Jika membunuh itu halal, maka orang pertama yang hendak Sandra lenyapkan adalah pria di hadapannya. Dengan seringai tak bersalahnya, dia menatap Sandra dengan tersenyum lebar. Tangannya bahkan mengelus lembut rambut yang sudah berantakan. Sesekali jemari itu memainkan ujung rambut, membuat bentuknya ikal.
"Mau mandi bersama?" ucap Bara santai. Tangannya masih asyik memainkan rambut menggoda. Lagi pula tidak ada bantahan dari si empunya.
Sandra membuang wajahnya ke samping. Malas sekali jika harus melihat seringai licik yang diberikan Bara kali ini.
"Ayolah Sayang, kau tadi juga menikmatinya. Bukan hanya aku yang rindu kelincahan kita di atas ranjang. Kau pun sama denganku."
Sandra melotot ke arah Bara. Kesal sekali dengan apa yang baru saja keluar dari mulut rombengnya. "Berhenti membual Bara. Kau baru saja melecehkanku. Aku bisa saja ke rumah sakit sekarang melakukan visum. Lantas tunggu surat penangkapan, dan kau akan mendekam di jeruji besi."
Bara tertawa lebar. Ada saja hal yang menggelitik perutnya dari seorang Sandra. Sejak dulu, perempuan itu bagai mood booster baginya. Dengan melakukan sex, berbincang, memakan masakannya, atau hanya iseng memainkan rambutnya saja membuatnya senang bukan kepalang.
"Kau masih seperti yang dulu.
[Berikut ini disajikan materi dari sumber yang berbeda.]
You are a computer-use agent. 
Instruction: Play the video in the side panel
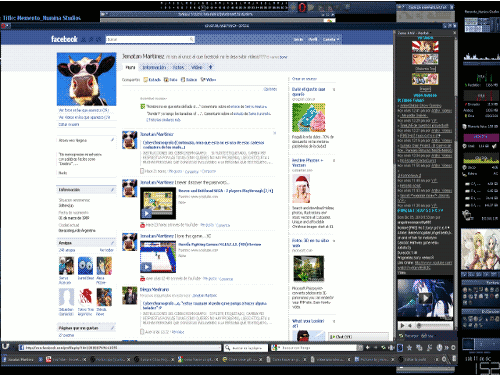425,298
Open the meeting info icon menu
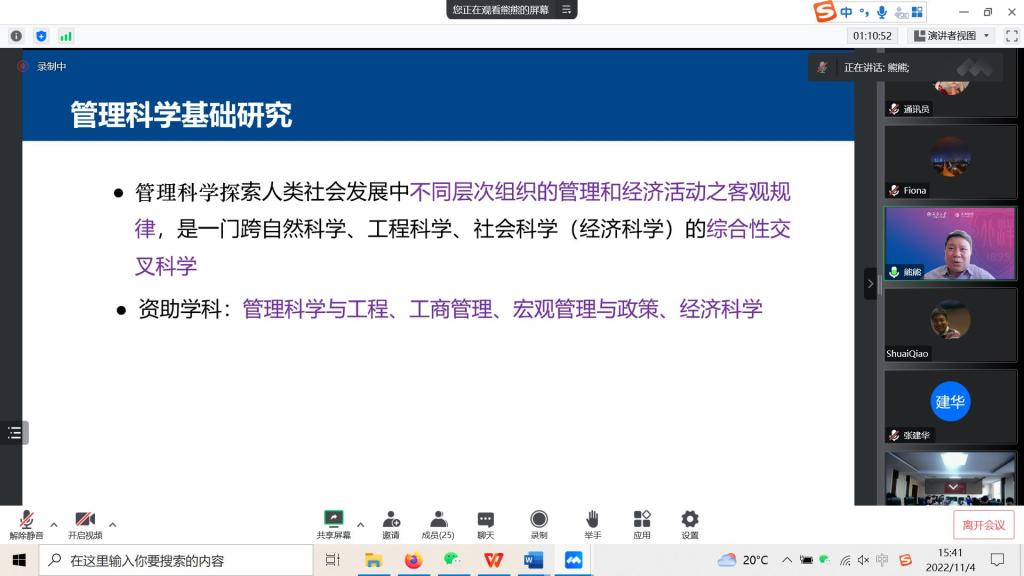The width and height of the screenshot is (1024, 576). point(16,36)
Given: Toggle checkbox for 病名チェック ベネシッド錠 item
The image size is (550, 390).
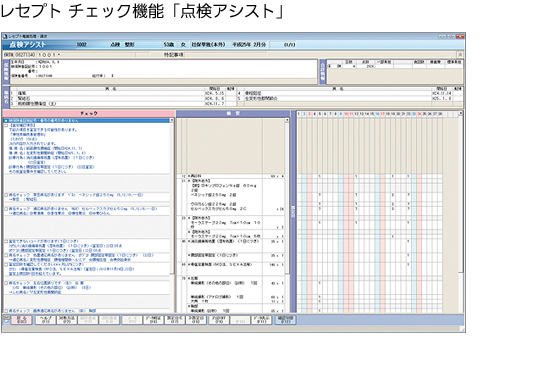Looking at the screenshot, I should [6, 195].
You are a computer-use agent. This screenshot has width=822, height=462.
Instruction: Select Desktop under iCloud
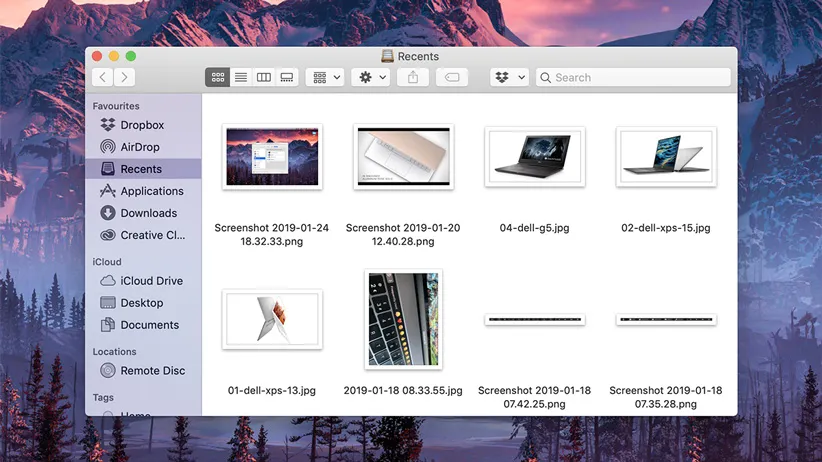point(141,303)
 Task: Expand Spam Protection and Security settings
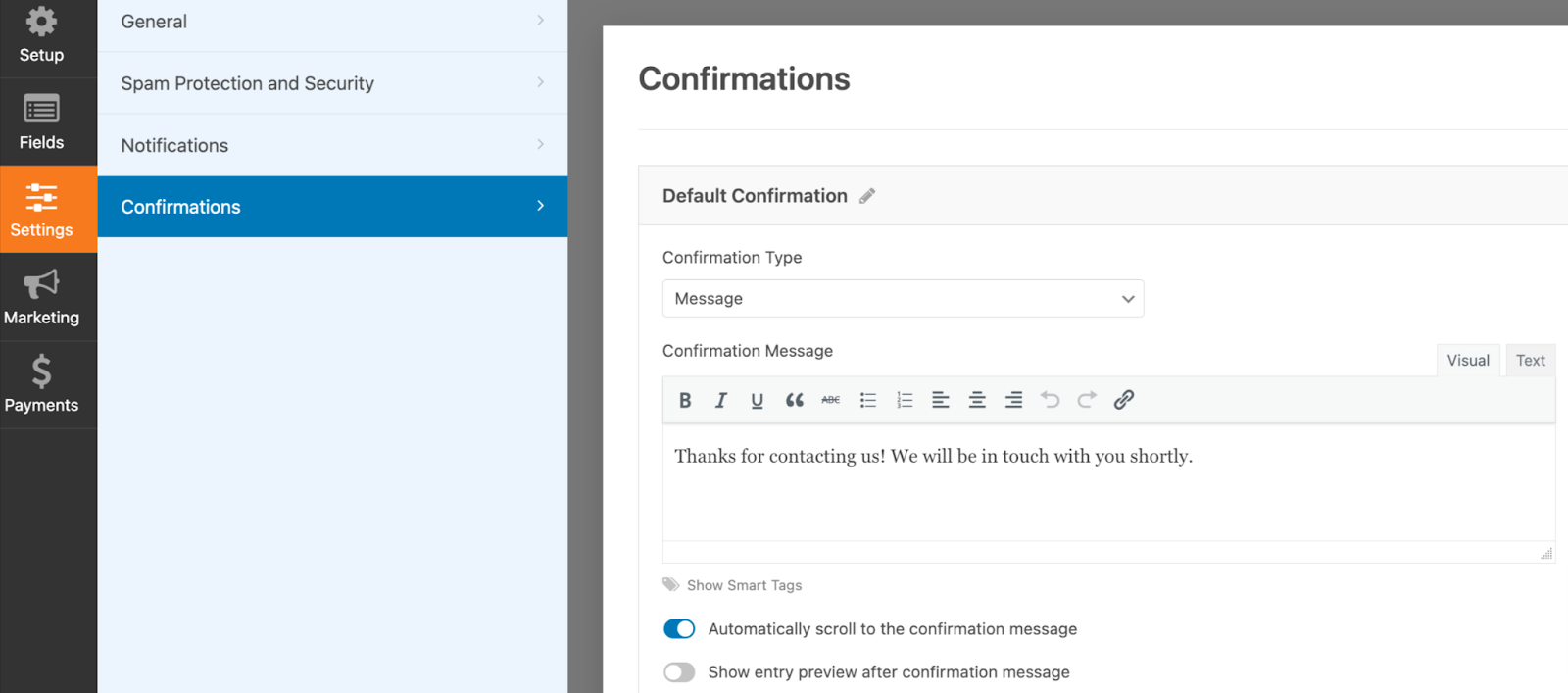332,83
Masih mencintaiku," gumam Bara dengan menempelkan bibirnya tepat di telinga Sandra.
"Idih percaya diri sekali Anda!" sahut Sandra tidak terima.
Bara menarik tangan Sandra. Dengan seketika tubuhnya rebah di dada bidang miliknya. Mereka sama-sama masih polos. Maka tak teran, adik kecil yang tadi telah tertidur terpuaskan kembali bangun.
"Ah kau menggodaku San. Sekali lagi ya."
Sandra menempelkan tangannya tepat di dada Bara. Seperti gerakan shit up, dia mendorong tubuhnya untuk terbangun dari Bara.
"Kau sudah gila. Sebentar lagi Sky pulang, belum ada makanan," sungut Sandra kesal.
"Ada pesan antar, atau kita bisa makan di luar. Lagi pula, Sky pergi dengan temannya. Bisa jadi mereka makan bersama."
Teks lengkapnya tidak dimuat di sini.